## TRECHO CITADO
►
No Sul a segregação significava para os negros escolas mais pobres, hospitais mais desguarnecidos, transportes mais caóticos, a certeza, de qualquer forma, de ter sempre os prédios mais miseráveis e sórdidos do que os dos brancos.
A chegada da crise econômica no começo da década de 1890 atingiu a monocultura dos estados do Sul duramente, os negros passaram a ser presos por questões absolutamente fúteis, aumentando a população carcerária, que serviria de mão-de-obra compulsória à todos que dela necessitassem. Esses negros eram acorrentados uns aos outros e supervisionados por “mestres” armados de chicote. Por tudo isso, a vida dos negros do Sul no início do século XX era mais difícil e mais precária que nos tempos da escravidão.

g) A alma negra
Entre 1895 e 1900, floresceram seitas religiosas negras em todo o Sul e Sudoeste, das quais a mais célebre era a dos pentecostais. Essas novas Igrejas negras eram animadas por um fervor religioso extraordinário que encontrava sua expressão natural nas Gospel Songs, herdeiras diretas dos negro-spirituals do tempo da escravidão e que veiculavam uma força de contestação e de afirmação de sua própria cultura na mesma proporção em que os brancos não se preocupavam mais em evangelizar as "almas negras".
◄
## DADOS BRUTOS
►
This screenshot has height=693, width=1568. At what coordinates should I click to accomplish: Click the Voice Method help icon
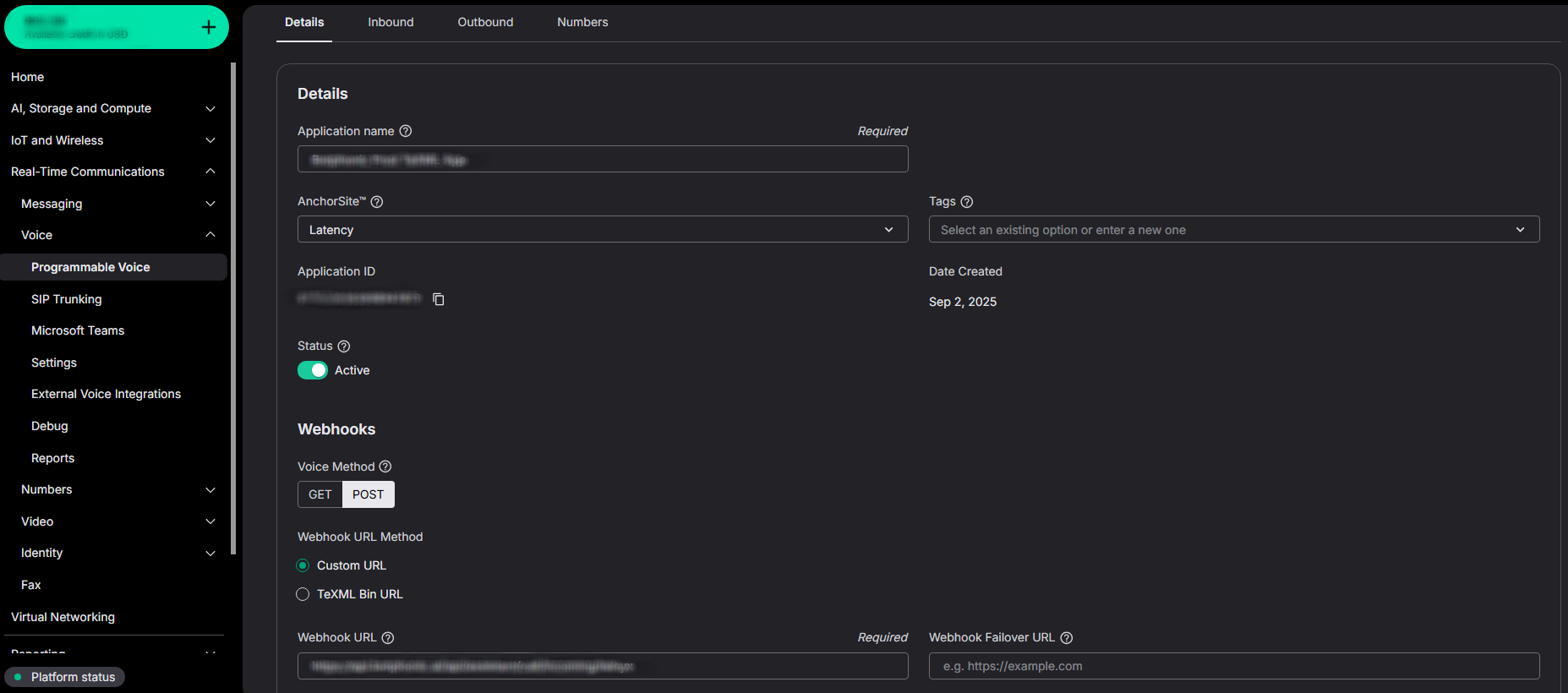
◄
►
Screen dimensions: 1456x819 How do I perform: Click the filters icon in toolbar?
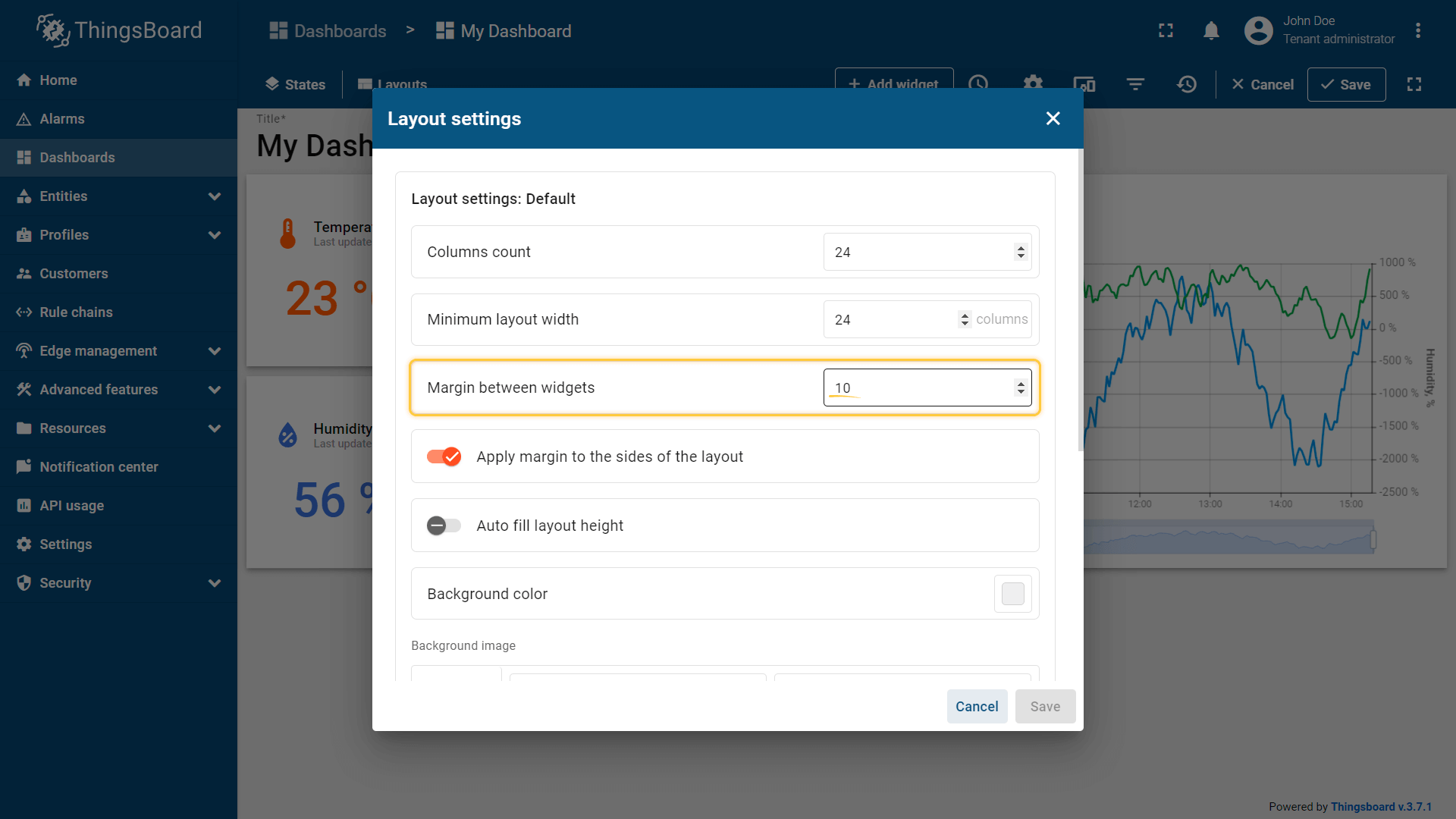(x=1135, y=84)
◄
## TAREFAS PROPOSTAS
1. De acordo com o trecho citado, qual era a mais célebre das seitas religiosas negras que floresceram entre 1895 e 1900?
2. Transcreva do trecho citado a parte que começa em "No Sul a segregação" e vai até "tempos da escravidão.", incluindo essas palavras.

## RESPOSTAS DAS TAREFAS
1. A dos pentecostais.

2.
No Sul a segregação significava para os negros escolas mais pobres, hospitais mais desguarnecidos, transportes mais caóticos, a certeza, de qualquer forma, de ter sempre os prédios mais miseráveis e sórdidos do que os dos brancos.
A chegada da crise econômica no começo da década de 1890 atingiu a monocultura dos estados do Sul duramente, os negros passaram a ser presos por questões absolutamente fúteis, aumentando a população carcerária, que serviria de mão-de-obra compulsória à todos que dela necessitassem. Esses negros eram acorrentados uns aos outros e supervisionados por “mestres” armados de chicote. Por tudo isso, a vida dos negros do Sul no início do século XX era mais difícil e mais precária que nos tempos da escravidão.